O “Desescalado” é bastante bom – surprise! Sabe o que acho? Que tem escritores demais no país, eu ando me sentindo INTOXICADO de literatura – como é que fui entrar nessa? Quem sabe eu vou criar galinhas, qualquer coisa assim? Seria bem mais saudável. E esas plêmicas, esses pequenos escândalos todos me desgostam muito – acho tão VULGAR (soa meio aristocrático?), ando inclusive meio de pé-atrás coma “Escrita” – pode ser paranóia minha, mas me parece que há por trás daquilo uma jogada jornalística (no mau sentido), de fomentar (palavrinha gozada) escandolozinho , fofoquinhas, intrigas, - tudo muito provinciano, muito brasileiro (naquele sentido do brasileiro do Estocolmo), muito BURRO. O que está vindo á tona é uma imensa mediocridade, chacrinhas, grupelhos – duma bichice incrível.
Não sei, Nei, mas uma coisa que eu gosto muito – e que me torna cada vez mais difícil – é dignidade. Tudo isso me dá muito nojo, mas tem seu lado bom, é escola, é cabaré, de outras vezes não serei tão ingênuo nem tão sincero, não creio que valha a pena a gente se meter nesse tipo de coisa, nesse mundinho de vaidades feridas. “Não quero oferecer minha cara como Verônica nas revistas”. Falar em Drummond, almocei com Rosane Porto no domingo. Está linda, conseguiu internar-se no São Pedro, fica o dia inteiro sem fazer nada, com mil psiquiatras em volta – felicíssima. Incrível, não é? Acho que conseguiu uma boa solução, já que não conseguia mesmo adaptar-se aqui fora.

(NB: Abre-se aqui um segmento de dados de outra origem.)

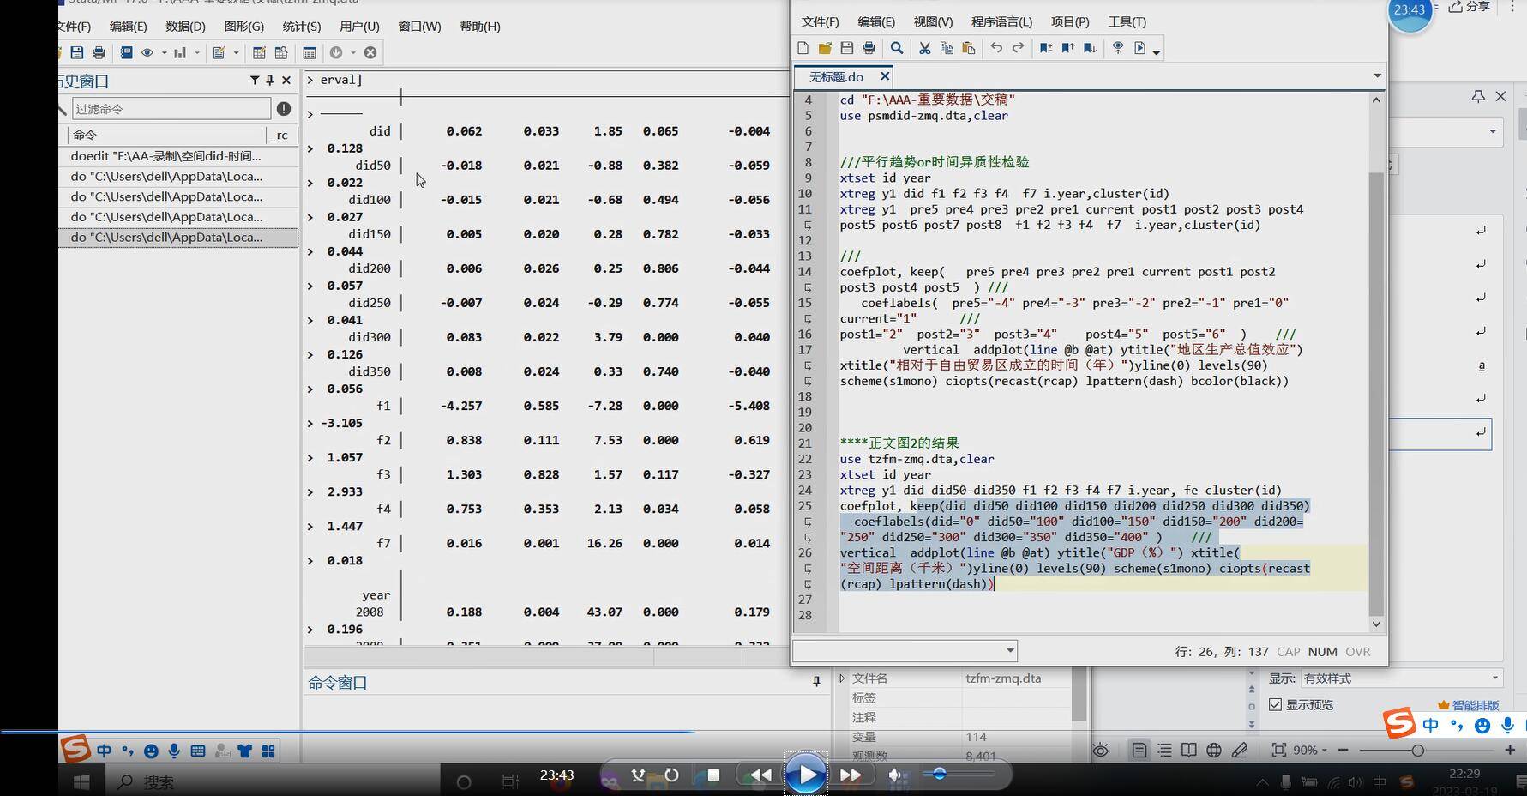The height and width of the screenshot is (796, 1527).
Task: Open the Data Editor icon in Stata toolbar
Action: tap(258, 52)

Acho que Ida e Daniel já devem estar aí. Um beijo para eles. Tô esperando que tudo dê certo para que eu possa ir em julho. Seria muito bom pra mim. Espero que o teu trabalho esteja legal, que você esteja contente. Se alguém perguntar por mim, diga que estou fazendo cursinho para o vestibular da Física, no IPV – é minha chave de ouro.
 Teu
Caio



Esclarecimentos de Nei Duclós: RETORNO - Alguns esclarecimentos: 1. IPV é o Instituto Pré-Vestibular de Porto Alegre. Fazer IPV para Física é o máximo do deboche. 2. Há dois Daniel nesta carta, um nada tem a ver com outro. O Daniel do final é o meu filho. 3. Magrinhagem se refere aos magrinhos, como eram chamados os moços gaúchos daquela época e que se dedicavam à literatura, ao teatro, à arte, usavam cabelos compridos e não compactuavam com a hegemonia marxista. Era sinônimo de alienação, vagabundagem. 4. Movimento, Escrita, Ficção: imprensa alternativa a mil. 5. Continental era o forte cigarro sem filtro muito popular. 6. Heckeriano se refere ao escritor Paulo Hecker Filho, poeta e crítico super rigoroso.